The more likely scenario played itself out Monday. Vucevic is taking the approach of working with Zach LaVine and former USC teammate DeMar DeRozan to figure out how to make the most of the Bulls' offensive weapons.

"Obviously I know I can make the shots," Vucevic said after the game. "I've made them my whole career and I've been averaging 20 a game for however long. For some reason it took me some time to find my rhythm and find my spots and get comfortable with the way we play.

"It was more, 'Where can I find my spots, where can I be effective within our offense playing with guys like DeMar and Zach?' Because I've never played with players like that. Also, I was the main guy in Orlando for years and the ball was always with me and I knew I was going to get my shots, regardless of how the game was going."

This sort of thing has been an issue since the early days of basketball. Big men generally need someone to get them the ball, while players like DeRozan, LaVine and others can create their owns shots and will find the ball in their hands more often.

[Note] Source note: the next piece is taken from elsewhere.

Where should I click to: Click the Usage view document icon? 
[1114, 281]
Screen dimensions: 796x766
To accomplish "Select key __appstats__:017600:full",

Heading into Monday's game, Vucevic was shooting 23.6% from 3-point range. He went 6-for-6 against the Hornets, which isn't sustainable, obviously, but getting Vucevic the ball consistently, both inside and at the 3-point line, should have a positive effect for the Bulls offense. They scored a season-high 133 points Monday.

"He's really sacrificed a lot in terms of trying to make the group better," coach Billy Donovan said. "We've got to find a better way to help him. I thought we posted him up a little bit more, because he always passes out of the post when he doesn't feel like he's got something good.

"Then I thought our guys did a great job of finding him. We found him on some spray-out shots. I thought he was very much involved in the game, both inside and out. So I was just happy for him because he works hard and I know coming off COVID, it's been a little bit rough for him physically, just trying to get his wind, get his legs back under him."

Vucevic missed seven games due to the positive COVID test and this was his fourth game back. He said he never felt sick, but wasn't able to resume physical activity until getting through a 10-day quarantine and a heart test.

While off to a fast start, it's been interesting to watch opponents attack the Bulls in different ways. Miami used a heavy dose of zone defense on Saturday and Charlotte tried it at times.

If Vucevic can get back to his normal long-range shooting output, maybe the Bulls will continue to rise from their current 27th spot in the league in 3-pointers made per game.

"Just had to figure out my way a little bit and how to find my spots, inside, outside, and make sure I don't get in their way and things like that and also for them to get used to playing with a big man like me," Vucevic said. "We talk about it, we communicate it. I talk to those guys about it all the time, so it's just continue to work on it."